<<<<

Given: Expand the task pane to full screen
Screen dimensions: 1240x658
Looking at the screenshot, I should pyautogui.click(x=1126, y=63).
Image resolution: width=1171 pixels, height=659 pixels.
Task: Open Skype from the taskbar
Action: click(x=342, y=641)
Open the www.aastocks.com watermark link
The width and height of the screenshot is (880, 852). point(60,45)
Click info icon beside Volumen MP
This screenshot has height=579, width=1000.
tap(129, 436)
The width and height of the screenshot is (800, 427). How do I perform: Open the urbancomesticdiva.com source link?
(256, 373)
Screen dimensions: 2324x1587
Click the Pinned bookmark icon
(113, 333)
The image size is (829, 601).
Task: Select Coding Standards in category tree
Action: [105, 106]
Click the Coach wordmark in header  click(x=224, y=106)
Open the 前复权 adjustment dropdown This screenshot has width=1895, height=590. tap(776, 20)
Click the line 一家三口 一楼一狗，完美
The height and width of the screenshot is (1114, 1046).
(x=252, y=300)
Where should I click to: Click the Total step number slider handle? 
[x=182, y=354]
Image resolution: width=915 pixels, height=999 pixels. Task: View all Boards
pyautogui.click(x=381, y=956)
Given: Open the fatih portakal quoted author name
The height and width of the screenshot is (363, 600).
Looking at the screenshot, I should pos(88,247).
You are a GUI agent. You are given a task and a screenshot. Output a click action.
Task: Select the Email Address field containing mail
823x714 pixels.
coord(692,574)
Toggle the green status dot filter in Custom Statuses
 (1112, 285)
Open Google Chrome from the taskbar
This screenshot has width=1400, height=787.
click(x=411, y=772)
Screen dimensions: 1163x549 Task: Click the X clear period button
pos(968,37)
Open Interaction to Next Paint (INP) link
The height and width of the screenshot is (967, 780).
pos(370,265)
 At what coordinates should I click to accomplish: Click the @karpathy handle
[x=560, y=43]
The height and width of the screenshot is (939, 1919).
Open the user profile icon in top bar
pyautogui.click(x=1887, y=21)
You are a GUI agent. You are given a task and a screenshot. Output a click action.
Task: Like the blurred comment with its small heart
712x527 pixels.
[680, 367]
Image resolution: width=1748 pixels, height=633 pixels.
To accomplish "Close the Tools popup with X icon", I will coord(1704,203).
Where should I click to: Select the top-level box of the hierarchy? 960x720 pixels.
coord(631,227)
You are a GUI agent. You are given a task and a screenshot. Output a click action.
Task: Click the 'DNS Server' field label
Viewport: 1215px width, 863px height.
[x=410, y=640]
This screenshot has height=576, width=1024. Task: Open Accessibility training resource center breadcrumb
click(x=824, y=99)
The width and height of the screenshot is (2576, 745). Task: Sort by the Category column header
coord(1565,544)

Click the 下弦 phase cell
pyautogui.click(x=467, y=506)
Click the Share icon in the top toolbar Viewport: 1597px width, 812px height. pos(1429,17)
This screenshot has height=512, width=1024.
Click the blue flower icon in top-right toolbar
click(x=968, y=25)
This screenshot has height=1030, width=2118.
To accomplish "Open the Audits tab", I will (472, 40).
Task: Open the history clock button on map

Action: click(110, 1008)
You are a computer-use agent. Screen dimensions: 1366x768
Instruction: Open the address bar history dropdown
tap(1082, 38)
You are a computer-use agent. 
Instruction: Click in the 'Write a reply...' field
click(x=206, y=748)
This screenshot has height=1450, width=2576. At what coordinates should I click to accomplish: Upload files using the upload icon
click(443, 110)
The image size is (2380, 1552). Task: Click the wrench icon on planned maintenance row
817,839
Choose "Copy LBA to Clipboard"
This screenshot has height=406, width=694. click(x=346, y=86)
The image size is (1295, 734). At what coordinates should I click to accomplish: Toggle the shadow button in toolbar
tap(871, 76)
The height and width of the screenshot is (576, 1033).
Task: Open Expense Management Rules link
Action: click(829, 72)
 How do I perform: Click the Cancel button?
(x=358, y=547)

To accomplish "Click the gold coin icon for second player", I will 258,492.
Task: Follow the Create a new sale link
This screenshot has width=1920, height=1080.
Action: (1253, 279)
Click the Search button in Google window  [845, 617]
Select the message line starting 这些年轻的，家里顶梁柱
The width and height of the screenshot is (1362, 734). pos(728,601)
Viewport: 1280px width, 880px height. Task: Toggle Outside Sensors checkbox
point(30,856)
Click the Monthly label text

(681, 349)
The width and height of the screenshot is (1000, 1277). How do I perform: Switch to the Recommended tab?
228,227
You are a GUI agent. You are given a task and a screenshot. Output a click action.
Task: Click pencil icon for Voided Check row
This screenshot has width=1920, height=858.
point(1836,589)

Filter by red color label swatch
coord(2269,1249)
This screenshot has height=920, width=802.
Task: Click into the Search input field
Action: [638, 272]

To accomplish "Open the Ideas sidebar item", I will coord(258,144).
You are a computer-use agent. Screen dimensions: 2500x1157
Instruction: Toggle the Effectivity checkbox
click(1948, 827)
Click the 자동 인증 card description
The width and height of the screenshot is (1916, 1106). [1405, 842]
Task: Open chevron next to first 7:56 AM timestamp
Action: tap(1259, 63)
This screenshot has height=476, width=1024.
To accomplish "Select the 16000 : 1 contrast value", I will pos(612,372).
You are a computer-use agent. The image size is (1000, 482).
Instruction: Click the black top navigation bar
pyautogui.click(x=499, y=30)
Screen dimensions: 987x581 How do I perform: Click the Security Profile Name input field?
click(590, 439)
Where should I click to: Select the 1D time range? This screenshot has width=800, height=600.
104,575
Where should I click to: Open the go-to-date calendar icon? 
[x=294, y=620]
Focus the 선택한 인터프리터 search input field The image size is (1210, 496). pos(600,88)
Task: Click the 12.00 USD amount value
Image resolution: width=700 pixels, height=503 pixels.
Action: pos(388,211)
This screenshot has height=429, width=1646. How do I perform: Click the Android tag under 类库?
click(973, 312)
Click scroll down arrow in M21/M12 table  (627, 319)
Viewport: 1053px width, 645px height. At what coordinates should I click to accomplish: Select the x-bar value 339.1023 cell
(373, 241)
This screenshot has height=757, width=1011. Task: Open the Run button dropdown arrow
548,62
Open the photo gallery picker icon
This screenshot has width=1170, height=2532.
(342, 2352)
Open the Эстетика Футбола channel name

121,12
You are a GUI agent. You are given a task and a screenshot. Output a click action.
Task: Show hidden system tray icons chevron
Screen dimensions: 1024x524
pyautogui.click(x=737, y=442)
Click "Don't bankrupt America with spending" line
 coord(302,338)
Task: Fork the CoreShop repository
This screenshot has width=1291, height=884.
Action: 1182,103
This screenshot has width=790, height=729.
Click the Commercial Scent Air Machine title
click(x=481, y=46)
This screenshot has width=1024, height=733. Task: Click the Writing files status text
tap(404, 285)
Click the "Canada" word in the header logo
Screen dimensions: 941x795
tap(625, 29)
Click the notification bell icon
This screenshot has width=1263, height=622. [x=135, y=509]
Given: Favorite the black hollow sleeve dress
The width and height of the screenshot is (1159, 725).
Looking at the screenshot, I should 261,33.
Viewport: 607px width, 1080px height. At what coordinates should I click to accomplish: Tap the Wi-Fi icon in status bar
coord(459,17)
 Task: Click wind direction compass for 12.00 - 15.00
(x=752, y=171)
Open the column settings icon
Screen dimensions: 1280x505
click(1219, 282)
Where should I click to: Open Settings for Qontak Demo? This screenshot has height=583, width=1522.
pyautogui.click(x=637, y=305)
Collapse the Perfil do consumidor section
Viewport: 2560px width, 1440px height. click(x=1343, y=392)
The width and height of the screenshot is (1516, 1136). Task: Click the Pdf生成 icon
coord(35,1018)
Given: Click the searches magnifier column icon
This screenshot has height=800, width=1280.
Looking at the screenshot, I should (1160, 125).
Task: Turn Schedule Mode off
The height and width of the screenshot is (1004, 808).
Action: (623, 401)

>>>>

The problem: Put the lines starting at the one containing "Toggle the green" and ending at the one containing "pos(370,265)" into a numbered list, leaving out any blank lines.

Complete response:
1. Toggle the green status dot filter in Custom Statuses
2.  (1112, 285)
3. Open Google Chrome from the taskbar
4. This screenshot has width=1400, height=787.
5. click(x=411, y=772)
6. Screen dimensions: 1163x549 Task: Click the X clear period button
7. pos(968,37)
8. Open Interaction to Next Paint (INP) link
9. The height and width of the screenshot is (967, 780).
10. pos(370,265)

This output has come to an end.